Lo studio, successivamente, vira sull’analisi economica del progetto e dimostra che, nonostante possa sembrare assurdo, delle campagne pubblicitarie spaziali non costerebbero tanto di più di quelle già trasmesse sui media tradizionali. Gli studiosi stimano che il costo di una singola “missione” ammonterebbe a 65 milioni di dollari, una cifra che, considerando i 7 milioni di dollari per 30 secondi di video mandato in onda durante il Super Bowl, non è una cifra così astronomica quando si pensa che intere città potrebbero vedere passare in cielo un logo o un claim. Come si può immaginare, però, non è tutto oro ciò che luccica: dimostrare la fattibilità di questo progetto, non implica necessariamente che sia buona idea attuarlo. Una delle prime voci a mettere in discussione tutto ciò è quella dell’astrofisico Jonathan McDowell, che evidenzia con chiarezza il problema ecologico che questi satelliti rappresentano. Secondo McDowell, infatti, viste le attuali criticità dell’inquinamento luminoso a cui sono soggette le grandi città, proiettare ulteriore luce dal cielo aggraverebbe solamente la situazione, non solo sui territori target della pubblicità, ma anche su quelli limitrofi.

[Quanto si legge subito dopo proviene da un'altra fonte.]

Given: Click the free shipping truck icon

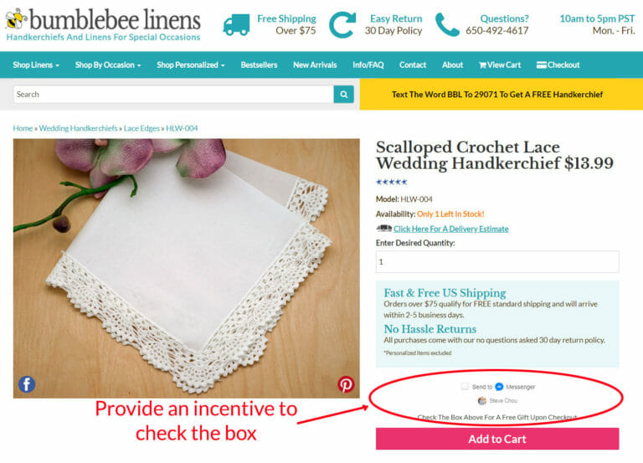Looking at the screenshot, I should tap(236, 24).
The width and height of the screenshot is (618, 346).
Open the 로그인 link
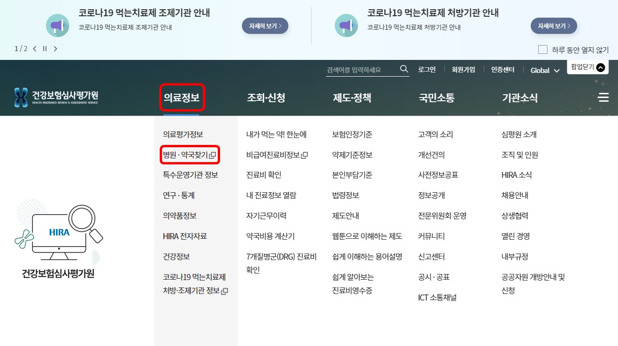point(426,69)
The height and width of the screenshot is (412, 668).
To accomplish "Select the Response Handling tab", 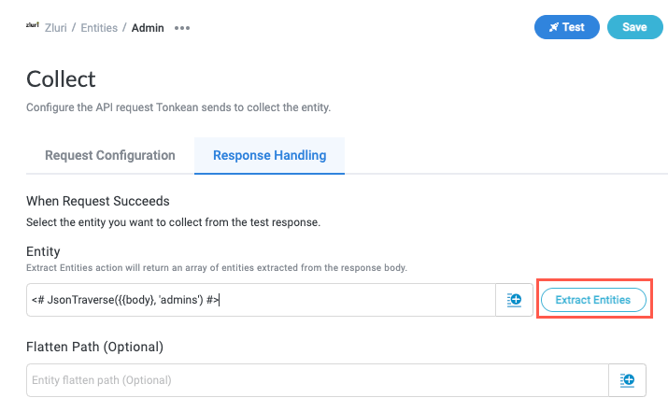I will [x=269, y=155].
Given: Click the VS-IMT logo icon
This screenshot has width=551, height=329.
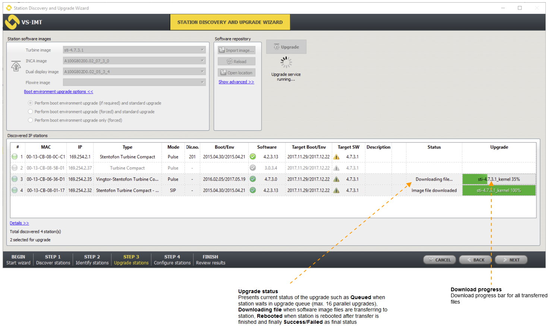Looking at the screenshot, I should coord(12,22).
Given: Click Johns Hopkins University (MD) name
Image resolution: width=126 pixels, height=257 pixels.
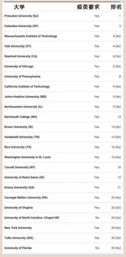Looking at the screenshot, I should 25,97.
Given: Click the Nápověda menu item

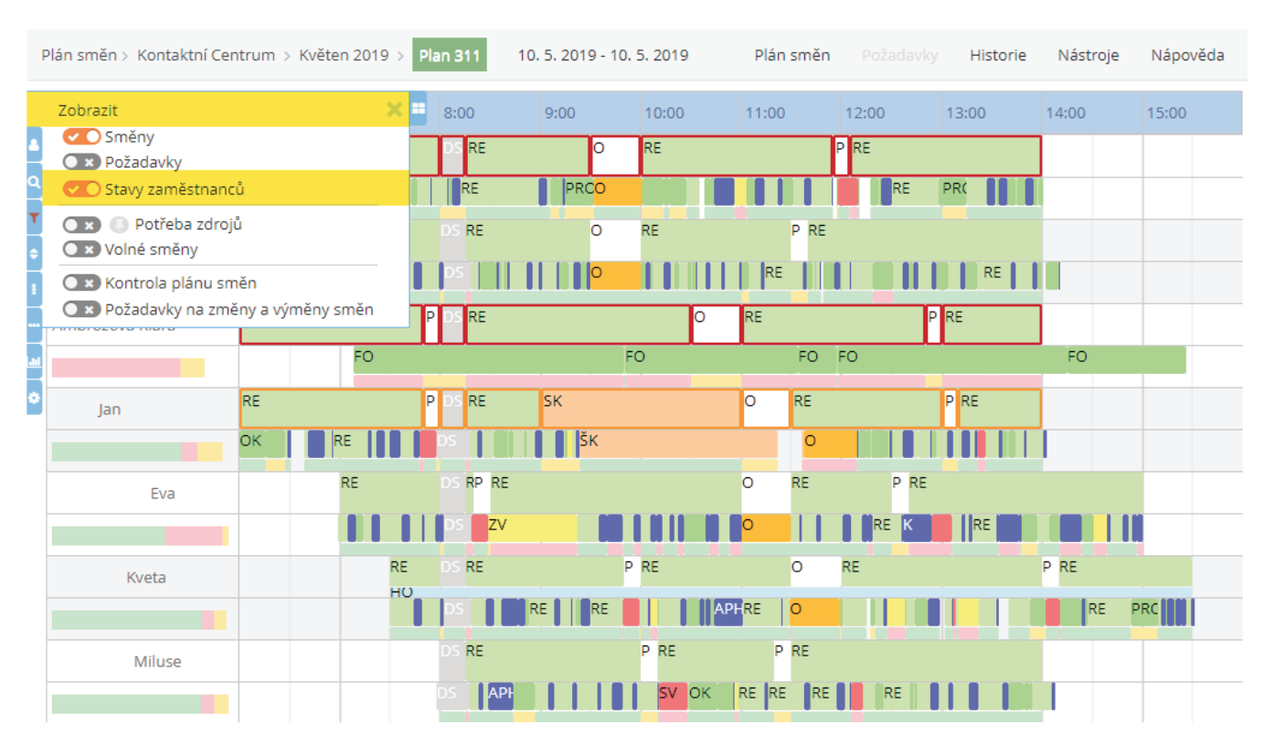Looking at the screenshot, I should coord(1187,55).
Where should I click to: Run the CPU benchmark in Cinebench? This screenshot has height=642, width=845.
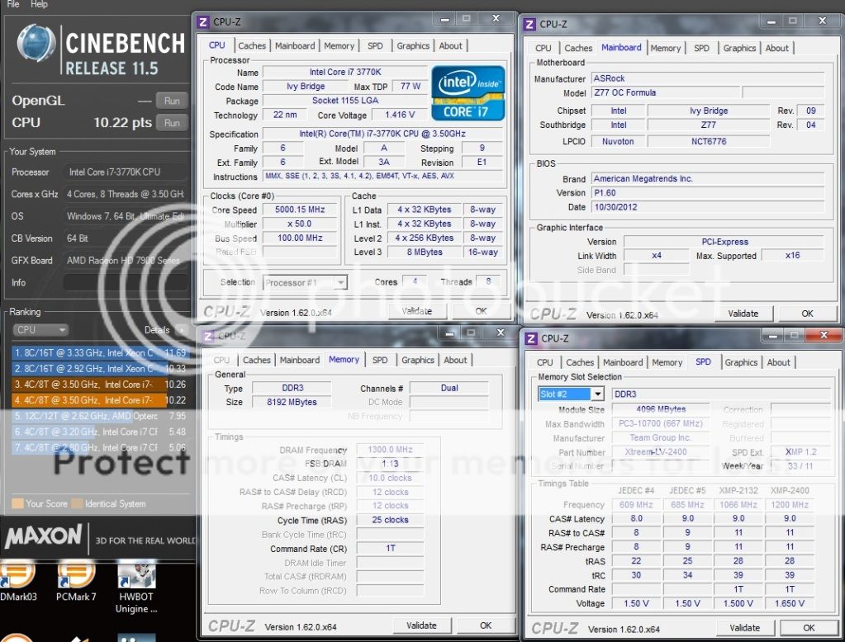(x=172, y=123)
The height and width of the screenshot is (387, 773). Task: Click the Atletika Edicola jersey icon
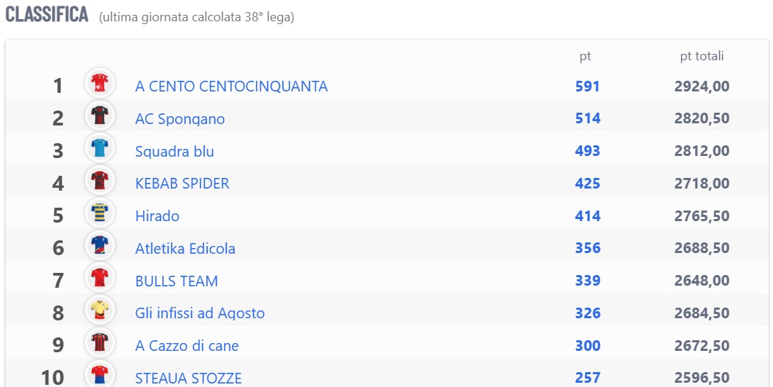point(99,245)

Per concludere, provate anche a pensare al risvolto che una pratica come la space advertising potrebbe avere nei confronti della società. Le pubblicità ci raggiungono in ogni dove in maniera insistente, ma siamo ancora in grado di operare una scelta entro certi limiti: possiamo spegnere la tv o cambiare canale e possiamo saltare quell’annuncio che compare nel bel mezzo di un video su YouTube. Ma con una pubblicità sopra le nostre teste, ci sarà la possibilità di scegliere se fruirne o meno? Possiamo comunque dire che quella che sembrerebbe essere a tutti gli effetti una prospettiva degna di un romanzo dispotico, per ora rimarrà solamente una possibilità e, di conseguenza, un’incognita che sarà destinata a chiarirsi negli anni a venire. Nel frattempo, non possiamo fare altro che ragionare sul tema, alimentando quel dibattito che si è venuto a creare. Una sola considerazione, per ora, sorge spontanea: il fatto di riuscire a conquistare lo spazio con le pubblicità prima di essere noi umani i primi capaci a muoversi al suo interno, la dice lunga sulle priorità della nostra società e chissà se dovremmo prima o poi abituarci ad ammirare le costellazioni insieme al logo CocaCola.